之后编译项目就会生成J5LexerJ5Parser

接着创建一个server项目用于实现我们的语言服务。

plugins {
    alias(libs.plugins.kotlin.jvm)
    alias(libs.plugins.shadow)
}

repositories {
    mavenCentral()
}

dependencies {
    implementation(project(":language"))
    implementation(libs.lsp4j)
    testImplementation(kotlin("test"))
}

tasks.test {
    useJUnitPlatform()
}

tasks.jar {
    dependsOn(tasks.shadowJar)
}

首先我们需要实现一个LanguageServer接口。

package cn.enaium.j5.lsp

import org.eclipse.lsp4j.InitializeParams
import org.eclipse.lsp4j.InitializeResult
import org.eclipse.lsp4j.services.LanguageServer
import org.eclipse.lsp4j.services.TextDocumentService
import org.eclipse.lsp4j.services.WorkspaceService
import java.util.concurrent.CompletableFuture

/**
 * @author Enaium
 */
class J5LanguageServer : LanguageServer {
    override fun initialize(params: InitializeParams): CompletableFuture<InitializeResult> {
        TODO("Not yet implemented")
    }

    override fun shutdown(): CompletableFuture<in Any> {
        TODO("Not yet implemented")
    }

    override fun exit() {
        TODO("Not yet implemented")
    }

    override fun getTextDocumentService(): TextDocumentService {
        TODO("Not yet implemented")
    }

    override fun getWorkspaceService(): WorkspaceService {
        TODO("Not yet implemented")
    }
}

接着依次实现TextDocumentServiceWorkspaceService

package cn.enaium.j5.lsp

import org.eclipse.lsp4j.DidChangeTextDocumentParams
import org.eclipse.lsp4j.DidCloseTextDocumentParams
import org.eclipse.lsp4j.DidOpenTextDocumentParams
import org.eclipse.lsp4j.DidSaveTextDocumentParams
import org.eclipse.lsp4j.services.TextDocumentService

/**
 * @author Enaium
 */
class J5TextDocumentService : TextDocumentService {
    override fun didOpen(params: DidOpenTextDocumentParams) {
        TODO("Not yet implemented")
    }

    override fun didChange(params: DidChangeTextDocumentParams) {
        TODO("Not yet implemented")
    }

    override fun didClose(params: DidCloseTextDocumentParams) {
        TODO("Not yet implemented")
    }

    override fun didSave(params: DidSaveTextDocumentParams) {
        TODO("Not yet implemented")
    }
}
package cn.enaium.j5.lsp

import org.eclipse.lsp4j.DidChangeConfigurationParams
import org.eclipse.lsp4j.DidChangeWatchedFilesParams
import org.eclipse.lsp4j.services.WorkspaceService

/**
 * @author Enaium
 */
class J5WorkspaceService : WorkspaceService {
    override fun didChangeConfiguration(params: DidChangeConfigurationParams) {

    }

    override fun didChangeWatchedFiles(params: DidChangeWatchedFilesParams) {

    }
}

实现initialize方法,这个方法主要是需要返回我们这个语言服务器为支持什么功能。

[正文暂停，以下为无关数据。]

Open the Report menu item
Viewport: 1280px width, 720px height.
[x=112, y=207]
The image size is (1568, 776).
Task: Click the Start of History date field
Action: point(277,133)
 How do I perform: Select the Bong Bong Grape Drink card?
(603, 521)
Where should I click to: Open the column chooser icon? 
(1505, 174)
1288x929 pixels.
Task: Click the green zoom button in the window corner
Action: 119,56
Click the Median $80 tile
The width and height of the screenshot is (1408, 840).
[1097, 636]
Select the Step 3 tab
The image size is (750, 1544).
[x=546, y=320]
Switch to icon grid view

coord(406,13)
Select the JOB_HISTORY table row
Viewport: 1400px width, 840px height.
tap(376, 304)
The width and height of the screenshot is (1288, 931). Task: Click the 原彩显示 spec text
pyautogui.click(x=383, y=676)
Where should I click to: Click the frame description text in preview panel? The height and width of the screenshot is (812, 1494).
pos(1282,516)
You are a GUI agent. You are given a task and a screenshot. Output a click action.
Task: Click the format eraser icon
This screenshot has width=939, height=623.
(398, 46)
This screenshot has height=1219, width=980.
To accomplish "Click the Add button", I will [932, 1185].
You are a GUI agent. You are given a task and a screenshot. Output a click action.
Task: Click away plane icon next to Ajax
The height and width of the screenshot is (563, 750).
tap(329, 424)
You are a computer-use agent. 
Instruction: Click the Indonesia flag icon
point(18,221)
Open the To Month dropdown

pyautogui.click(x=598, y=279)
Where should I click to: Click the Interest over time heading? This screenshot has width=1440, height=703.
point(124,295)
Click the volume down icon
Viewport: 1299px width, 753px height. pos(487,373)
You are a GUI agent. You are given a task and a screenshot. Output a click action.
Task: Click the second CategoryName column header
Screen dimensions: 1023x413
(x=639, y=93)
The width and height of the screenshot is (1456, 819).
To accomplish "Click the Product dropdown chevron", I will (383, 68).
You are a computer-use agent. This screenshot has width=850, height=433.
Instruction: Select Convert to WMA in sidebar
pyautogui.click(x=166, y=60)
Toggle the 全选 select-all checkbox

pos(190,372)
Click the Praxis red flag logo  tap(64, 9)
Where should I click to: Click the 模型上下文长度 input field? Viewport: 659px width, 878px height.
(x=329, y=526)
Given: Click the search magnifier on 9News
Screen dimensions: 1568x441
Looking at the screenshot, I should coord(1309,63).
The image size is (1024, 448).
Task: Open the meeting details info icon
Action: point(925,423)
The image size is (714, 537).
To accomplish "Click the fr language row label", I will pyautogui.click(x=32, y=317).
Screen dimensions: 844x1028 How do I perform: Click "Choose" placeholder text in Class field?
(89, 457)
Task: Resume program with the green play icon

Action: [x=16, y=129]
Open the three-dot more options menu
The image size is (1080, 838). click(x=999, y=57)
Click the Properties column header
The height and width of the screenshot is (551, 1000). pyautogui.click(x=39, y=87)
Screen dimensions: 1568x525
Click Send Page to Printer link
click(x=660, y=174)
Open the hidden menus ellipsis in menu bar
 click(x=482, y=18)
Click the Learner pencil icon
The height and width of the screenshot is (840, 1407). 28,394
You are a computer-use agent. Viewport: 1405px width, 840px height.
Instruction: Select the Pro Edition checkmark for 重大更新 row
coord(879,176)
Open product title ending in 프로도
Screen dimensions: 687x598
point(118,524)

override fun initialize(params: InitializeParams): CompletableFuture<InitializeResult> {
    return CompletableFuture.completedFuture(InitializeResult(ServerCapabilities().apply {
        setTextDocumentSync(TextDocumentSyncOptions().apply {
            openClose = true
            change = TextDocumentSyncKind.Full
            setSave(SaveOptions().apply {
                includeText = true
            })
        })
        semanticTokensProvider = SemanticTokensWithRegistrationOptions().apply {
            legend = SemanticTokensLegend().apply {
                tokenTypes = SemanticType.entries.map { it.type }
            }
            setFull(true)
        }
    }))
}

首先任何一个语言服务都需要具备这个文档同步功能,这个功能会在打开关闭修改和保存文件是触发。之后是提供语义,提供语义之后,IDE就可以根据这个语义来实现代码高亮。

我们需要定义一个SemanticType枚举类。

enum class SemanticType(val id: Int, val type: String) {
    COMMENT(0, "comment"),
    KEYWORD(1, "keyword"),
    FUNCTION(2, "function"),
    STRING(3, "string"),
    NUMBER(4, "number"),
    DECORATOR(5, "decorator"),
    MACRO(6, "macro"),
    TYPE(7, "type"),
    TYPE_PARAMETER(8, "typeParameter"),
    CLASS(9, "class"),
    VARIABLE(10, "variable"),
    PROPERTY(11, "property"),
    STRUCT(12, "struct"),
    INTERFACE(13, "interface"),
    PARAMETER(14, "parameter"),
    ENUM_MEMBER(15, "enumMember"),
    NAMESPACE(16, "namespace"),
}

之后实现一下剩余的方法。

override fun shutdown(): CompletableFuture<Any> {
    return CompletableFuture.completedFuture(true)
}
override fun exit() {
}
override fun getTextDocumentService(): TextDocumentService
    return J5TextDocumentService()
}
override fun getWorkspaceService(): WorkspaceService {
    return J5WorkspaceService()
}

然后实现代码同步功能。

val cache = mutableMapOf<String, String>()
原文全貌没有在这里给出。